For the past few months and despite strict coronavirus restrictions, Nigel Pearce – a Gunaikurnai, Mutti Mutti, and Yorta Yorta man – has been part of a team revitalising his Country.
Jones Bay is a significant part of the Gippsland Lakes system which hosts food sources for native animals from across the region, but its health has been compromised by invasive species and polluted water.
Mr Pearce is the crew manager at the Gunaikurnai Land and Waters Aboriginal Corporation (GLaWAC), and says they’ve built two wetlands which act as filters for the Lakes.
“So the idea is for the wetlands to create a filtration sort of area so all the water, the polluted water will get filtered,” he said.
“We’ll get two lots of filtration and then work its way up to the Gippsland Lakes and that means good water, good quality fish, good quality everything that lives in the water.”
The project saw Traditional Owners plant 80, 000 native seedlings over three months, under strict coronavirus restrictions and in partnership with Cranes Asphalting and the local East Gippsland Shire Council.
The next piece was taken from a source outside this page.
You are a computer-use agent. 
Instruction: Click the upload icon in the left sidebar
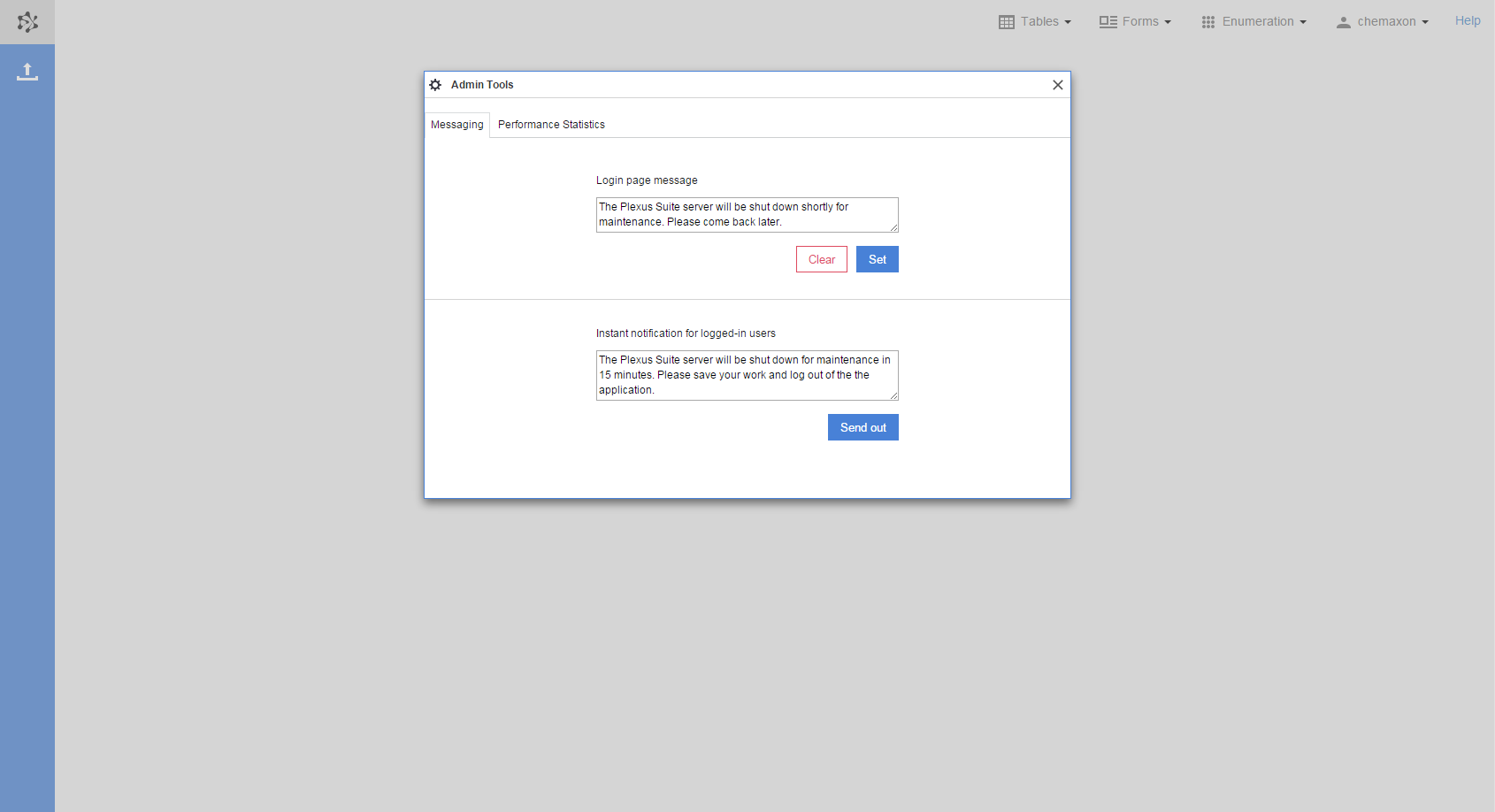point(27,72)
“I think just to dig the actual wetland itself took four months for the construction side of it, and then three months to sort of plant it out,” he said.
He says they’ve already noticed animals returning to the region.
“When we were first rocking up on site there was one wood duck hanging around. Towards the end of the job there was 20 to 30 wood ducks,” he said.
"I think we also had a couple of black swans in there as well.”
The project comes in the wake of last summer's devastating bushfires, which pushed invasive species like foxes into unburnt environments around the wetlands and claimed Mr Pearce's family home.
“It was definitely heartbreaking that first time going out to Sarsfield and seeing everything charcoal black. It really hits home and takes you to a different place," he said.
But Mr Pearce says the rain from the past few months combined with the newly constructed wetlands should see the area rejuvenated.
“Picking up from our ancestors back in the day, they would’ve burnt these areas and what not to sort of maintain them. And now we’re making [wetlands] to get them back up to scratch," he said.
"I can’t find the words to explain it, but it’s a good feeling."